══ DATA SHOWN
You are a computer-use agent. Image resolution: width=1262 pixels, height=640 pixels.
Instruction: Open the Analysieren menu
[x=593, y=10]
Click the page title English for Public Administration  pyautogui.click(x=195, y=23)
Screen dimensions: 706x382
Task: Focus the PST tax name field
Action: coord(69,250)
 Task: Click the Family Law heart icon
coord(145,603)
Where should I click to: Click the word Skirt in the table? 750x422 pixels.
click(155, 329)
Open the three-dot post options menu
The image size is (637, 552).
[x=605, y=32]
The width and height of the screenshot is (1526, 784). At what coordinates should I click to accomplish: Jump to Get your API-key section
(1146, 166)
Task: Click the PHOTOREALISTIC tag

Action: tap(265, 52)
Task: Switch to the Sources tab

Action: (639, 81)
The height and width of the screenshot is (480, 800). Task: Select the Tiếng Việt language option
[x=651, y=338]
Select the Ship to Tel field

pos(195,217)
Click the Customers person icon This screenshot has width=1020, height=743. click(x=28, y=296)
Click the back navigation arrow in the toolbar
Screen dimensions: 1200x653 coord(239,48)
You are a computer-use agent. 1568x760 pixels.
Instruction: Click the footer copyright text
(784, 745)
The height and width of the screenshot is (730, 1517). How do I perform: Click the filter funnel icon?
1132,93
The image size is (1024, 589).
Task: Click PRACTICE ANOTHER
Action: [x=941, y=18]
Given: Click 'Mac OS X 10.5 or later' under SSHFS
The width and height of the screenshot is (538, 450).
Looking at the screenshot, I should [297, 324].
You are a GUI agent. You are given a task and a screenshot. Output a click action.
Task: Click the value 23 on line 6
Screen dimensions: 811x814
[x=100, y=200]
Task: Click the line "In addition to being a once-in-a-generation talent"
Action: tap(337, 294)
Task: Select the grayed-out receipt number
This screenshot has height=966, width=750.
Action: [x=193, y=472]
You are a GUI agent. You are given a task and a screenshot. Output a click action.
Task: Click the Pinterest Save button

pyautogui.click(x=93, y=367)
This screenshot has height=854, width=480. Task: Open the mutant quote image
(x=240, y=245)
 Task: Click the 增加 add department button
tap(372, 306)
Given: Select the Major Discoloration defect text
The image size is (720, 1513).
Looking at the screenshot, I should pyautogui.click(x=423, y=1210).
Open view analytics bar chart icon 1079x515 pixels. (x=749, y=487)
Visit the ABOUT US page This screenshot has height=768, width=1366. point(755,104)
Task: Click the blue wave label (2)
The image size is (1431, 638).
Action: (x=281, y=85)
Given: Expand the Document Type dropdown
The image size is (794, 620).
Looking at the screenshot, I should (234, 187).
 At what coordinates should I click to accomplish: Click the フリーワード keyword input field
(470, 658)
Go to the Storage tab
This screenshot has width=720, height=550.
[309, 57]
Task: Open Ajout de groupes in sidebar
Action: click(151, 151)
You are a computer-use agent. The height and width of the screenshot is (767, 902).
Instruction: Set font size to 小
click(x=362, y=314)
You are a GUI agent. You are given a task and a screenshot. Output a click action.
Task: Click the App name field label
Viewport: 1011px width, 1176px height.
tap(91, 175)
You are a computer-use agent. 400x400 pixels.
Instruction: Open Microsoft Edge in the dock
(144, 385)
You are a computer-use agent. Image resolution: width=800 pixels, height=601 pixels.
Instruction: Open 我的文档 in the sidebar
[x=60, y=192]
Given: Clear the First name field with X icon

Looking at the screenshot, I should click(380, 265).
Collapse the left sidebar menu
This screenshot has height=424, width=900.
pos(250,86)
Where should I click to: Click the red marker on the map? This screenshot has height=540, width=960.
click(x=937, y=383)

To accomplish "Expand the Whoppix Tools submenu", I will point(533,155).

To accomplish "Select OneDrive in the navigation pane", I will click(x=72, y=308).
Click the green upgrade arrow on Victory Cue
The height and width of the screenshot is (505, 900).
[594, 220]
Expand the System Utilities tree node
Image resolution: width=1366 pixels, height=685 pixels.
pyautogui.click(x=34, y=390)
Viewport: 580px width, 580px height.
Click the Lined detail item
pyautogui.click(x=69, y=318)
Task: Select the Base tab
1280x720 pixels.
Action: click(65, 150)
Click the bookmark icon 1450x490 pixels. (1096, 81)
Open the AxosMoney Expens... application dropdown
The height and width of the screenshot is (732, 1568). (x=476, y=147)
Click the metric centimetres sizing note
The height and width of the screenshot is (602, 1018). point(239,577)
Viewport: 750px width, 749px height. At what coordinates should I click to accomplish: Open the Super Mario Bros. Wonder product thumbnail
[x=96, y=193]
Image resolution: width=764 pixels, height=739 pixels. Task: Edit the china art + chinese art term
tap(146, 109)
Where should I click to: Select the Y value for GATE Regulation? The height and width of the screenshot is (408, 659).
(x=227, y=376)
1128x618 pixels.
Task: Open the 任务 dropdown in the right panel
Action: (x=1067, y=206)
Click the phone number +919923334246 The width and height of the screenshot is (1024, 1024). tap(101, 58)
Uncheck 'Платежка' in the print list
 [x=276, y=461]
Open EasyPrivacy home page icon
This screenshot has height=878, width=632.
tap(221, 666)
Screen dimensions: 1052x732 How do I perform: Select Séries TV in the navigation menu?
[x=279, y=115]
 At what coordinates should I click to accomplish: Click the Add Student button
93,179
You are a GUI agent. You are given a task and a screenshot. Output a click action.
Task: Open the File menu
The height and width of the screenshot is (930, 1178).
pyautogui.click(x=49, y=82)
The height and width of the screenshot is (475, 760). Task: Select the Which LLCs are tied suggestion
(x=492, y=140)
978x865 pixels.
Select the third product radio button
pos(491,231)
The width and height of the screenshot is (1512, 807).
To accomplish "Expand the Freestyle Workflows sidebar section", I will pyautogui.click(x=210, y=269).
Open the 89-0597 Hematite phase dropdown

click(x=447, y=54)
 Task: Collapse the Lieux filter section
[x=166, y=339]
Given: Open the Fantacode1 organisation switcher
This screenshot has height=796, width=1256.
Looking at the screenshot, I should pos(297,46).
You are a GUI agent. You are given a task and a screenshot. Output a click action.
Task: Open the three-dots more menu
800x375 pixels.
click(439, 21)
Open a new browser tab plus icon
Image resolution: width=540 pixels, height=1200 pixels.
════
Your answer must be one number: how many lines of the entries hold the string "label".

▸ **EXPECTED ANSWER**:
2